Key research themes
1. How can energy and spectral efficiency be optimized in very large multi-user MIMO systems with imperfect channel state information?
This research theme explores the tradeoffs and power scaling laws in very large multi-user MIMO systems, especially under realistic conditions where channel state information (CSI) is imperfect. It investigates receiver structures, power control strategies, and detection techniques to enhance energy efficiency while sustaining spectral efficiency, which is essential for practical adoption of massive MIMO in wireless communications.
2. What are effective methods for user clustering and power control to maximize fairness and spectral efficiency in multi-user MIMO and NOMA systems?
This research area investigates advanced user clustering algorithms and power allocation strategies in multi-user MIMO scenarios, often combined with non-orthogonal multiple access (NOMA), to ensure fairness (max-min rate balancing), spectral efficiency, and massive connectivity. Techniques involve weighted mean squared error balancing, delay-sensitive clustering, and spatial correlation based grouping, targeting optimization of minimum user rates under power constraints in multi-user, multi-antenna communications.
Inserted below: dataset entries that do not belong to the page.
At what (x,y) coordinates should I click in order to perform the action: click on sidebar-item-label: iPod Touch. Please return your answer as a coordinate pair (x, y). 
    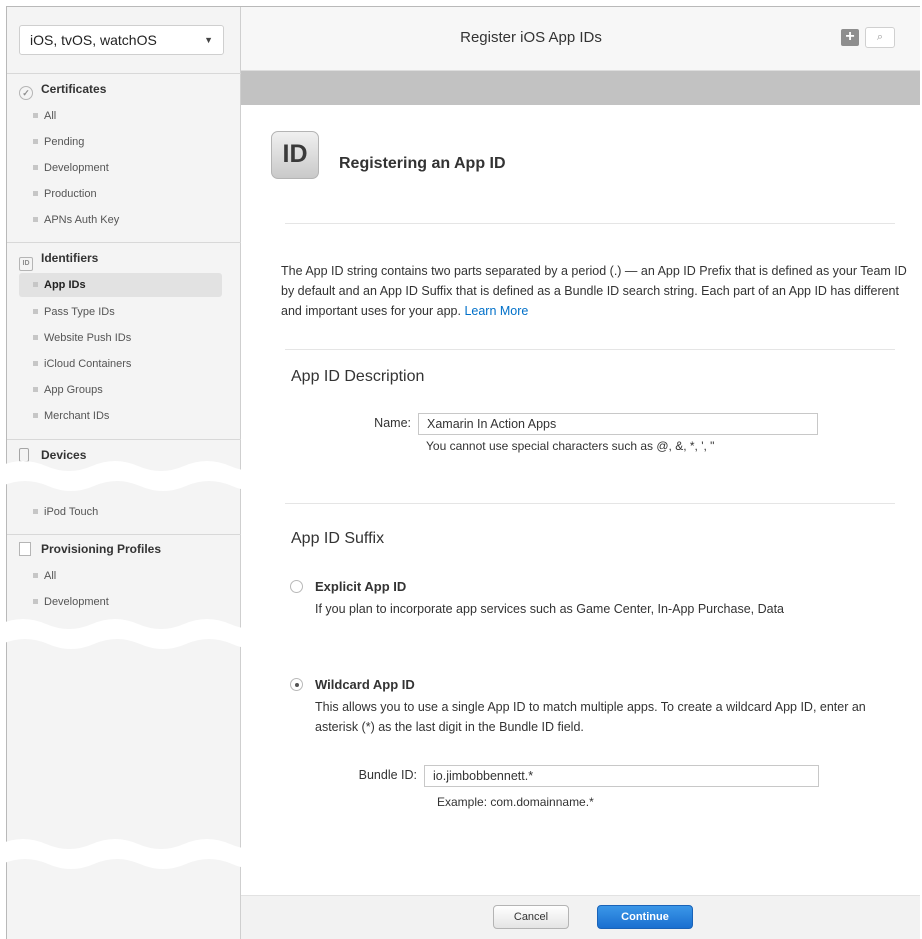
    Looking at the image, I should click on (72, 512).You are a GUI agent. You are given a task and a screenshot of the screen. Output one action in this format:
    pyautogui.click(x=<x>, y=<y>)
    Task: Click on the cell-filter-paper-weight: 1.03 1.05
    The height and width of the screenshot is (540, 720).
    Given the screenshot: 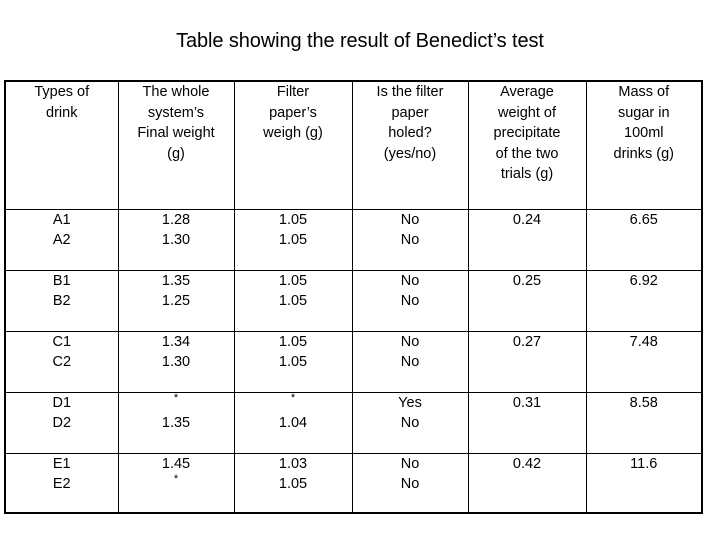 What is the action you would take?
    pyautogui.click(x=293, y=483)
    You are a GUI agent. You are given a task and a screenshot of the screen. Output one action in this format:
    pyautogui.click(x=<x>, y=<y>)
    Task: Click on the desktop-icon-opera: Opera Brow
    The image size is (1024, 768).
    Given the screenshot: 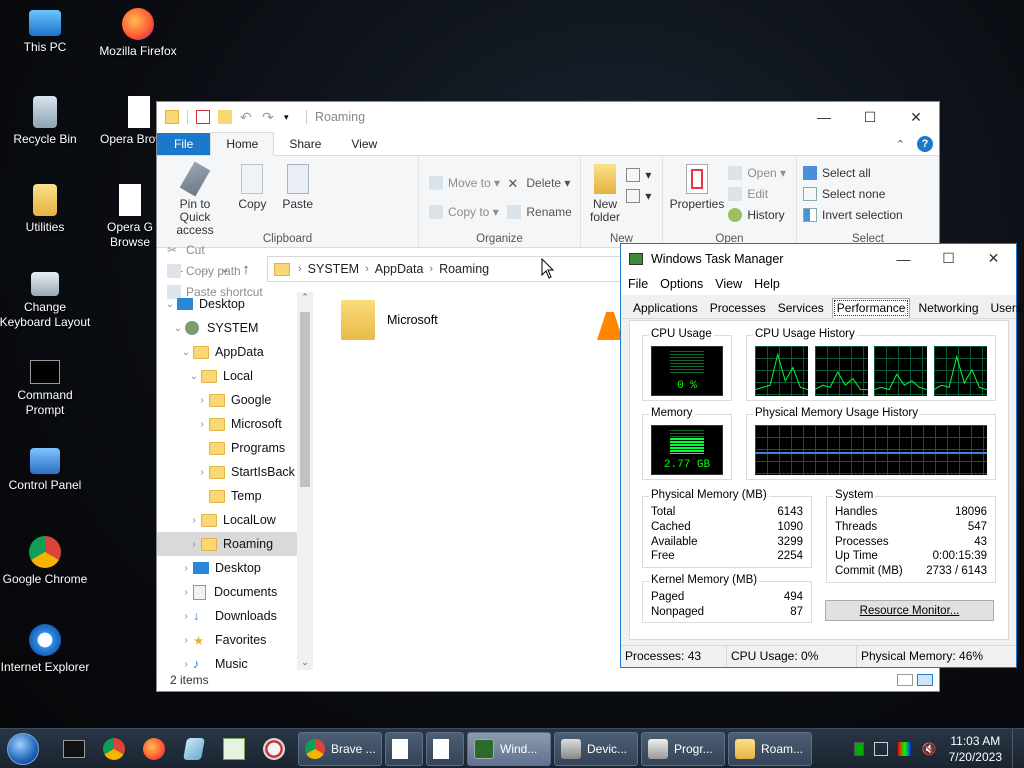 What is the action you would take?
    pyautogui.click(x=123, y=122)
     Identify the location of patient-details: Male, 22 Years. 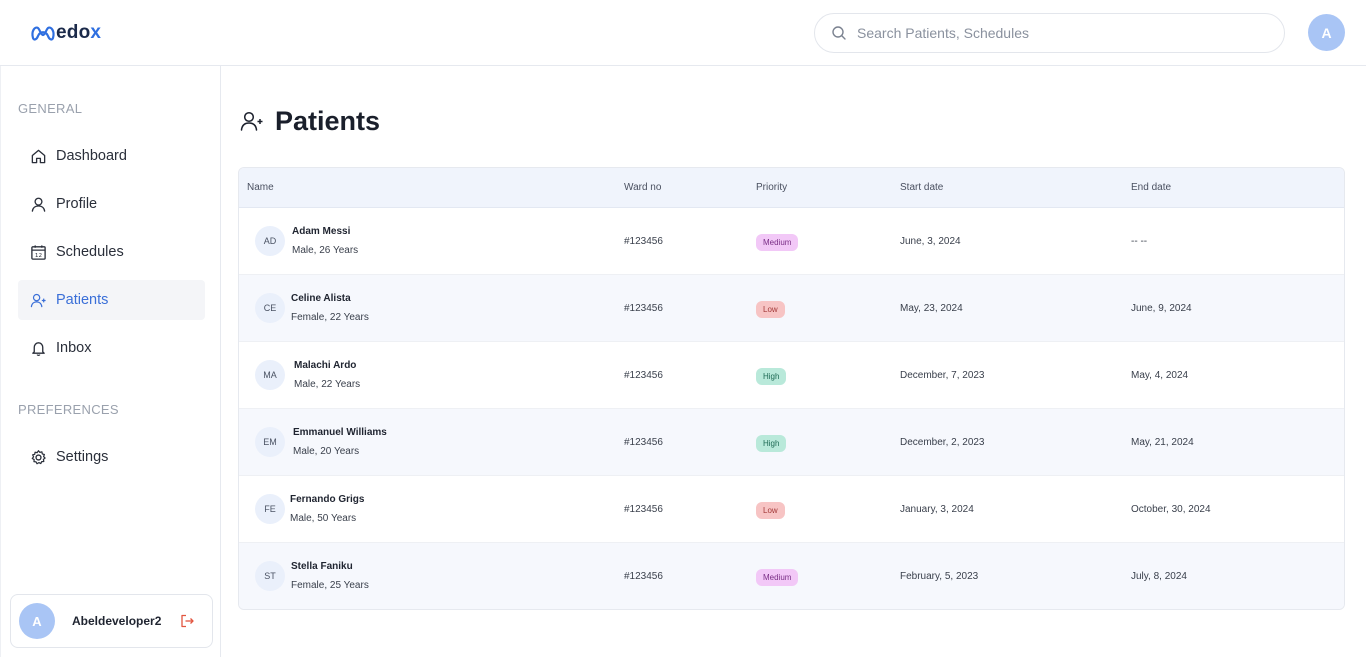
(328, 384).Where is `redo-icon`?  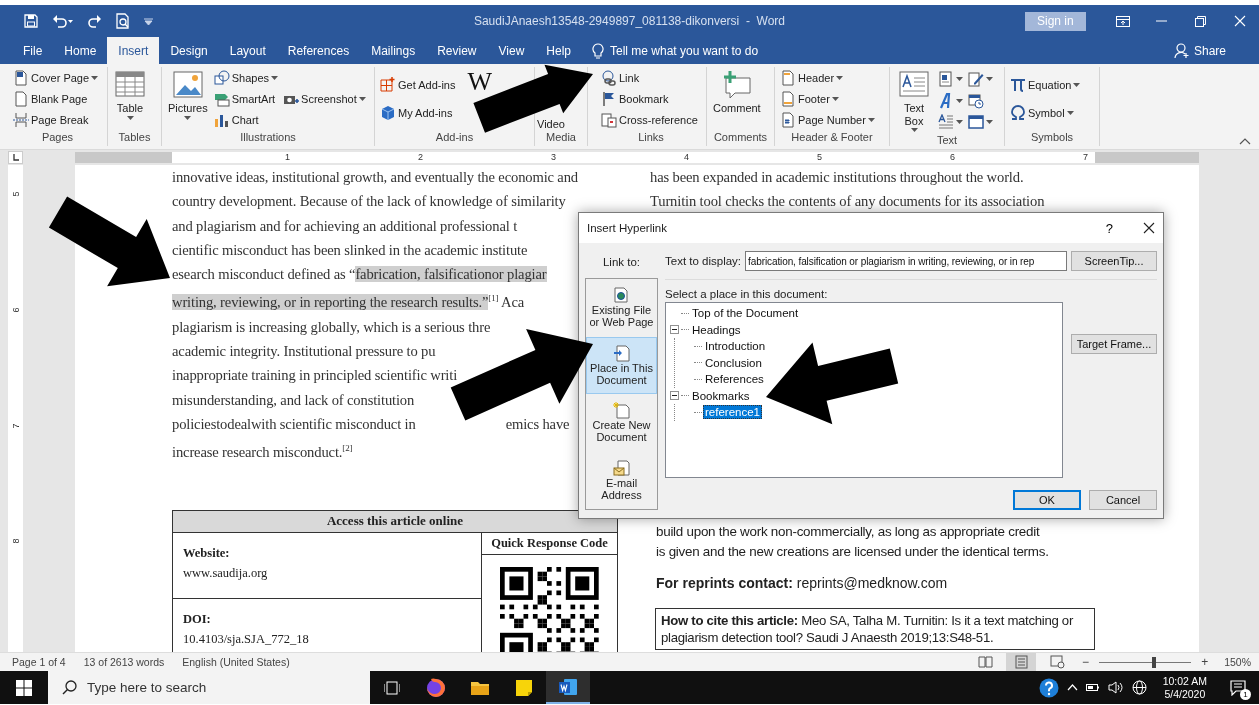 redo-icon is located at coordinates (95, 21).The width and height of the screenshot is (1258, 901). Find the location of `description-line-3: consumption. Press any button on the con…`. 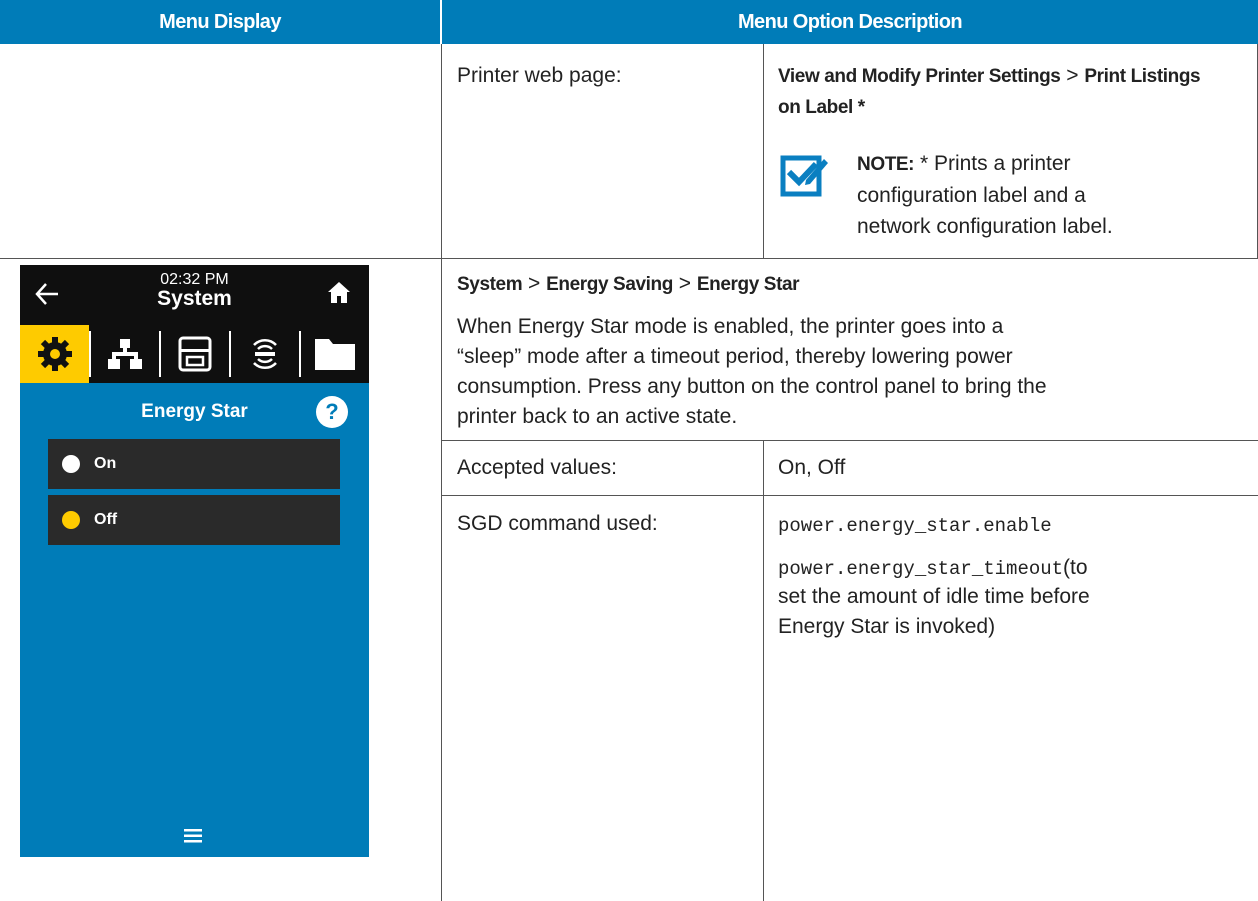

description-line-3: consumption. Press any button on the con… is located at coordinates (752, 386).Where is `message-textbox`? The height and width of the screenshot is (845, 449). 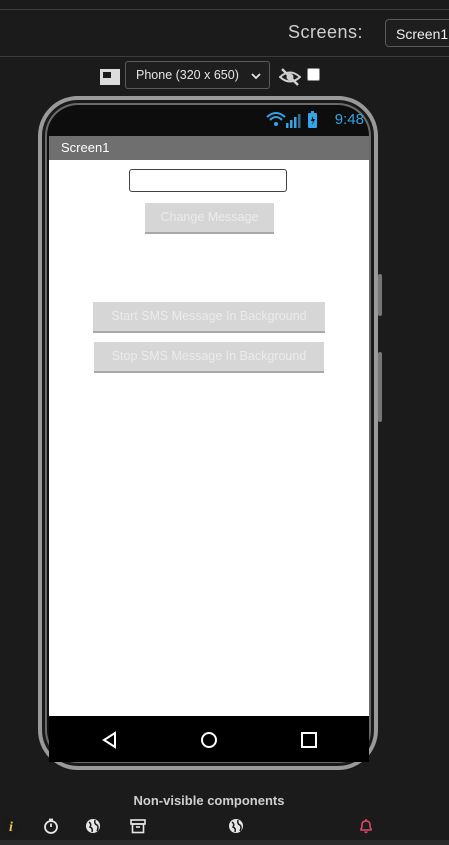 message-textbox is located at coordinates (208, 180).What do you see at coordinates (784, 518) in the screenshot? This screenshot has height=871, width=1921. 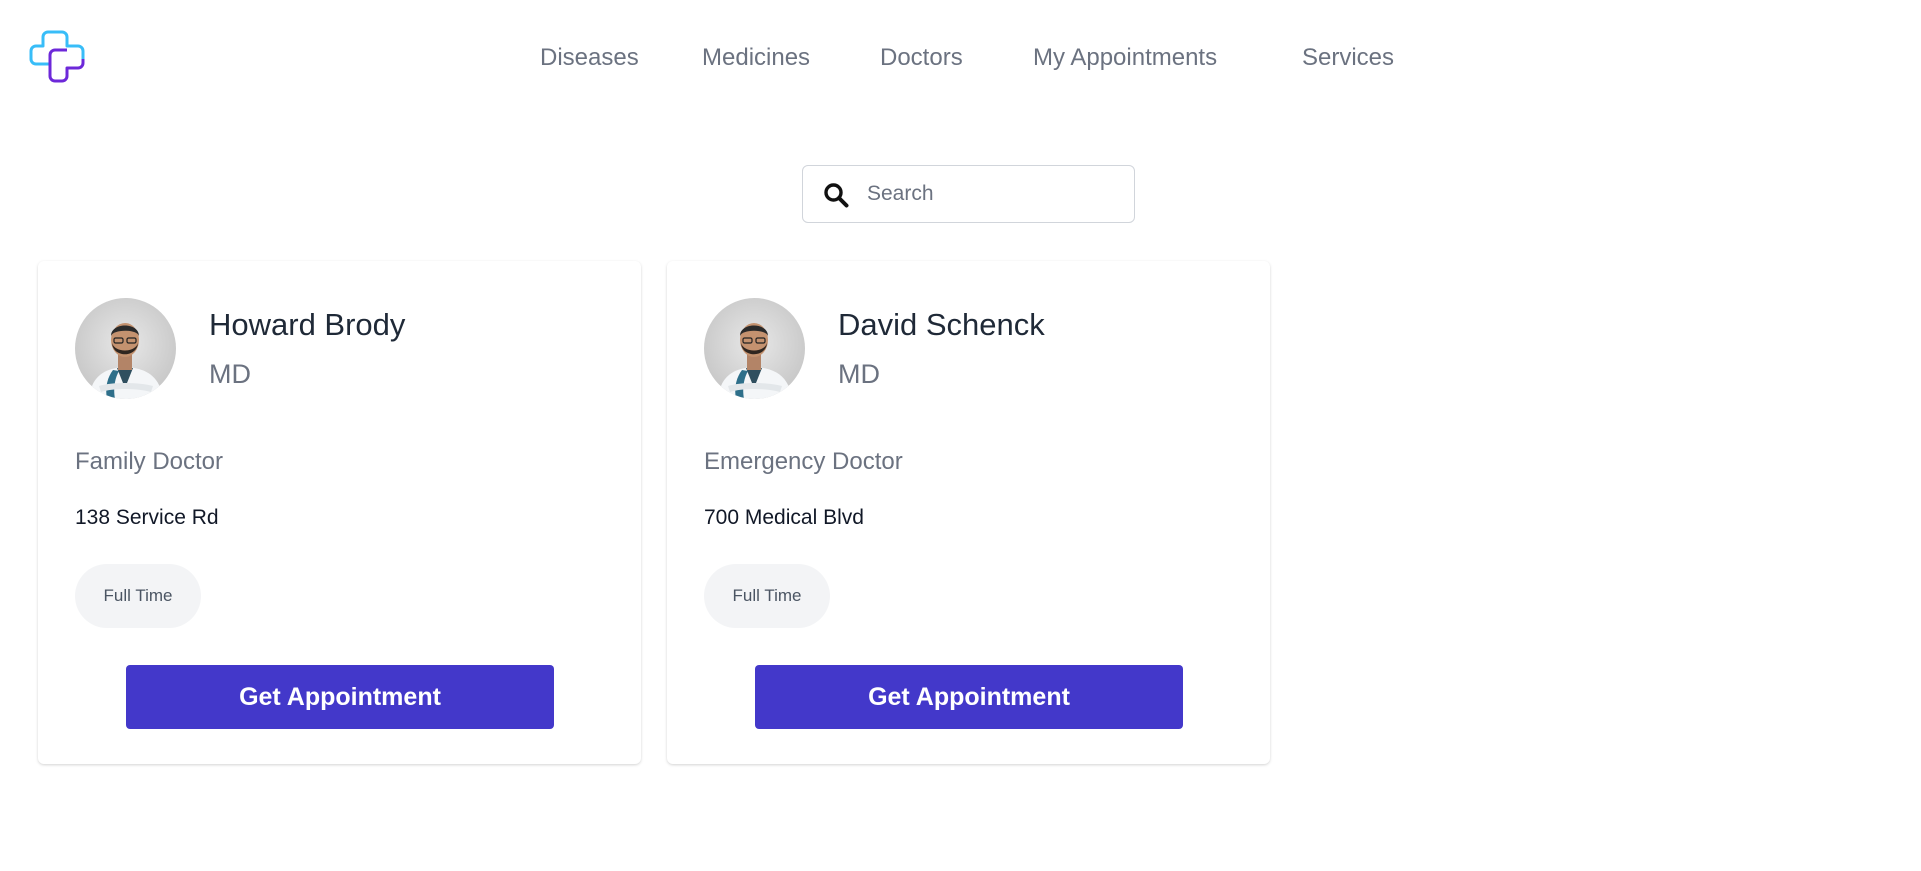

3. How can reconfigurable surfaces, retrodirective arrays, and local propagation environment control enhance multi-user MIMO system performance and simplify hardware?
This theme focuses on innovative physical-layer technologies to improve multi-user MIMO communications by intelligently controlling the propagation environment or antenna array design. It includes approaches like retrodirective antenna arrays for blind beamforming without explicit channel estimation, reconfigurable intelligent surfaces (RIS) with optimized precoding for interference mitigation, and parasitic elements to create controllable local propagation environments that maximize multiplexing capabilities. These methods aim at reducing system complexity and improving link quality in high-frequency, dense user deployments.